Quant à saint Epiphane, il ne veut être d’aucune école, mais orthodoxe simplement et au sens le plus étroit. Cela même toutefois l’arme contre toutes les hérésies ou ce qu’il croit tel, et fait de lui un infatigable polémiste. Il a combattu les ariens, les apollinaristes ; il a soutenu d’abord Paulin contre Mélèce et a poursuivi de ses arguments des erreurs qu’il est presque seul à nous faire connaître ; mais surtout il a attaqué Origène, à ses yeux le principe et l’auteur de toutes les hérésies de son temps. Son zèle souvent l’a emporté trop loin et l’a entraîné à des fautes dont il n’a pas eu conscience. Saint Epiphane n’est pas un théologien original : il craindrait de l’être ; souvent il n’a visé qu’à reproduire, en une langue diffuse et en d’interminables dissertations, les vues d’Athanase et des Cappadociens. Homme d’église par-dessus tout, il a tenu à justifier toutes les coutumes de cette Église, et a travaillé notamment à développer les tendances ascétiques qui commençaient à prendre corps un peu partout dans les institutions monastiques. Mais si saint Épiphane n’est pas un penseur personnel, il est un auteur érudit, et, à cause de cela, apporte, sur plus d’un point, une contribution précieuse à l’histoire des idées chrétiennes du ive siècle. Ajoutons que, grâce à ses rapports avec l’Occident, certaines conceptions ou coutumes latines ont fait par lui leur entrée dans l’Église grecque à laquelle il appartenaitd.

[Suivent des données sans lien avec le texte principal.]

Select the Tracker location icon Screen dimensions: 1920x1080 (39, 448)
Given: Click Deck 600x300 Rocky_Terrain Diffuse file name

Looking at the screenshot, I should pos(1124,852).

d – Saint Épiphane est cité ici d’après l’édition de la P. G., t. XII-XLIII. — Travaux : J. Martin, Saint Epiphane, dans les Annal, de phil. chr., CLV, CLVI (1907-1908).

Tels sont les principaux écrivains grecs du ive siècle dont nous aurons ici à étudier la doctrine ; nombre d’autres cependant seront nommés que nous nous abstenons de caractériser plus au long, et pour lesquels on voudra bien recourir aux ouvrages de patrologie.